» PROBLEM DETAILS:
Restate word for word only the lines from the one with "Click the 오후" through the end of the records; no pictures belong in the copy.

» EXERCISE INPUTS:
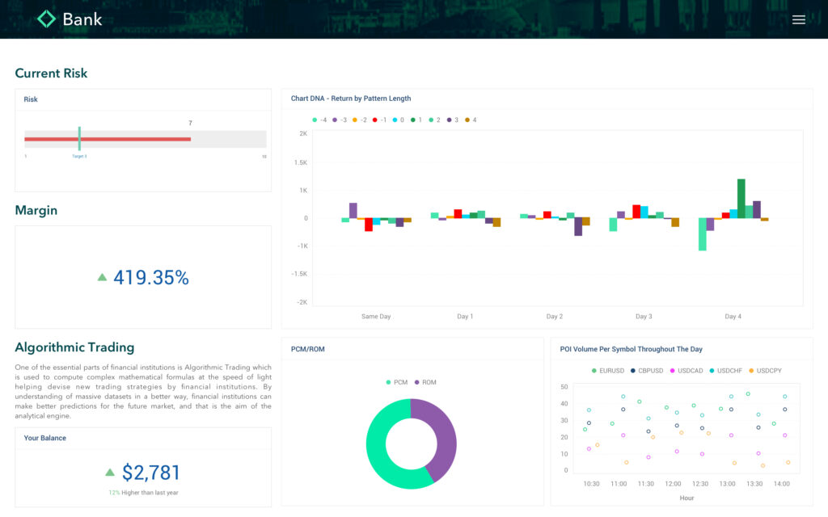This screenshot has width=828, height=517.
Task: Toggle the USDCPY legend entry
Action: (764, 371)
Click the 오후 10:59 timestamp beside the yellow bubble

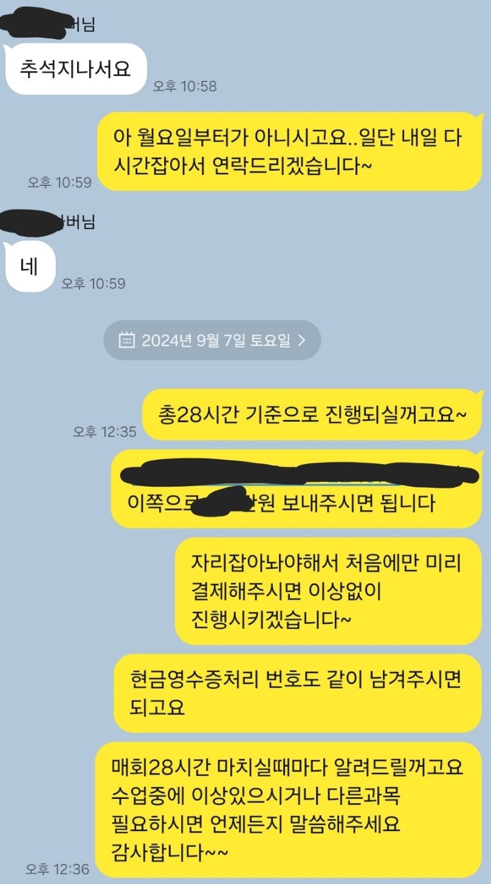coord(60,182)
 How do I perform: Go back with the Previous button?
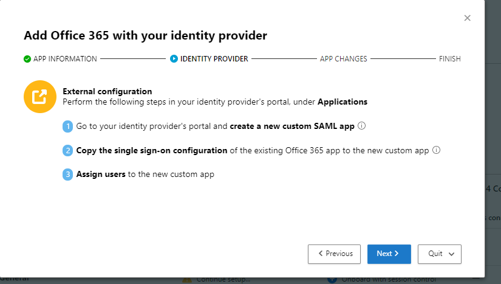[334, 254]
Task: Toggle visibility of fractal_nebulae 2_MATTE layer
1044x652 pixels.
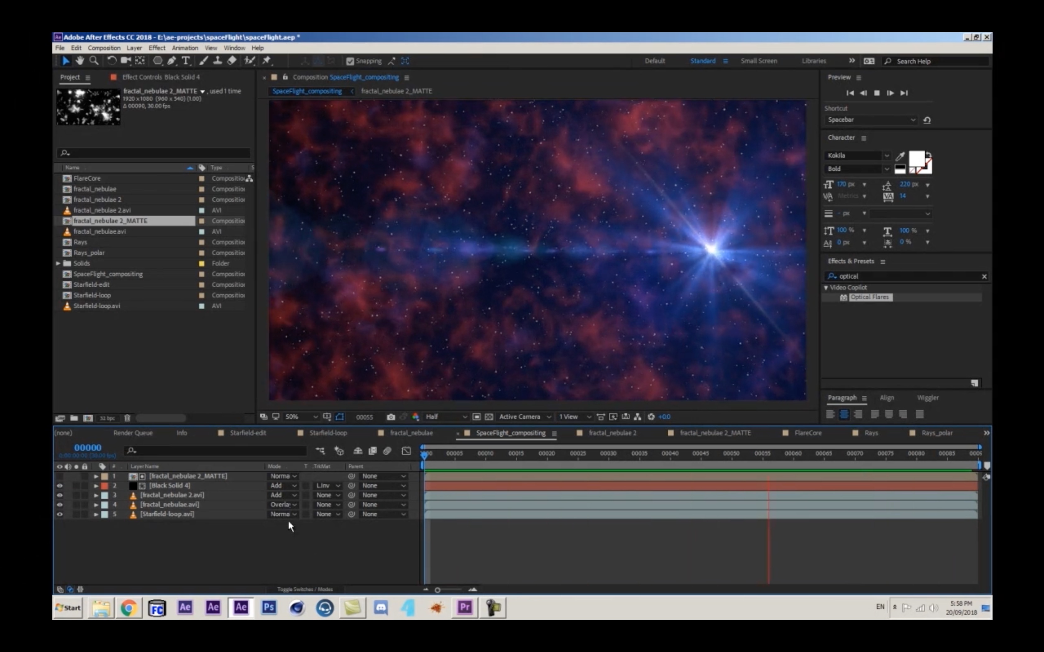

» RESPONSE TO THE EXERCISE:
Click the 오후 10:59 timestamp beside the yellow bubble

coord(60,182)
 How do I perform: Go back with the Previous button?
[334, 254]
Task: Toggle visibility of fractal_nebulae 2_MATTE layer
1044x652 pixels.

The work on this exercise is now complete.